» **Exercise instructions**: From the line containing "Task: Click the" to the end of the records, print every line exactly, both ends included, and leave out the pictures.

*** Opening of Given data ***

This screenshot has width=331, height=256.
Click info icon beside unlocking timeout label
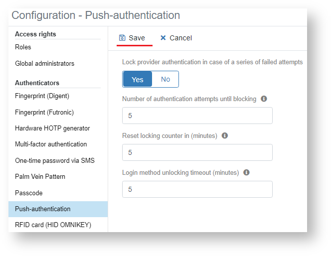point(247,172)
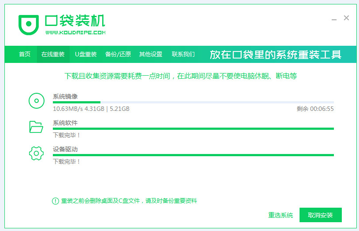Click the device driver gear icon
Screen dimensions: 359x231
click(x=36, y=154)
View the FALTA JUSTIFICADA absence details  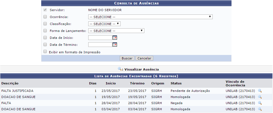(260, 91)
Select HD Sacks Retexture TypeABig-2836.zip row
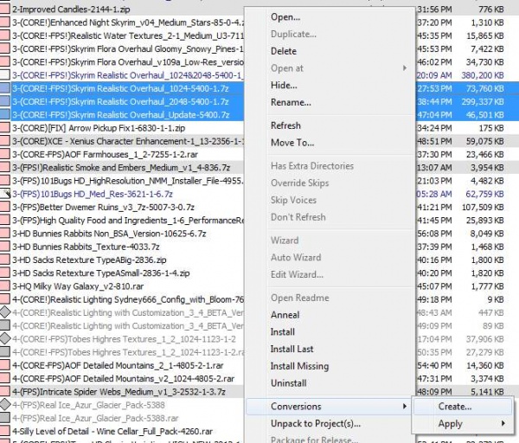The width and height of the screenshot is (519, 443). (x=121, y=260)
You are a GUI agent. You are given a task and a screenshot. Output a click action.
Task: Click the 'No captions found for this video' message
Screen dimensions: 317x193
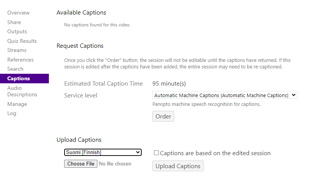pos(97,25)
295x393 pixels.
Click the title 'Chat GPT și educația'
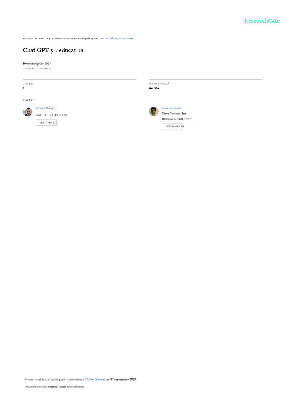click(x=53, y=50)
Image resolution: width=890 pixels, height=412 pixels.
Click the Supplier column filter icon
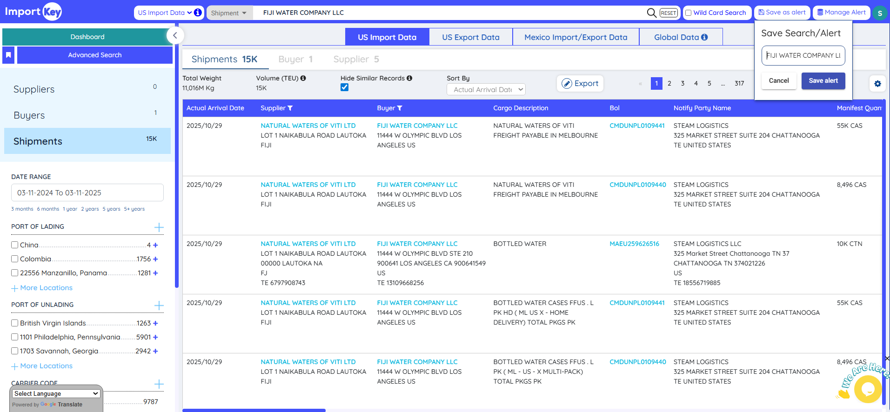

*** Close of Given data ***

» **Expected output**:
Task: Click the 'No captions found for this video' message
Screen dimensions: 317x193
pos(97,25)
295x393 pixels.
Click the title 'Chat GPT și educația'
click(x=53, y=50)
Image resolution: width=890 pixels, height=412 pixels.
Click the Supplier column filter icon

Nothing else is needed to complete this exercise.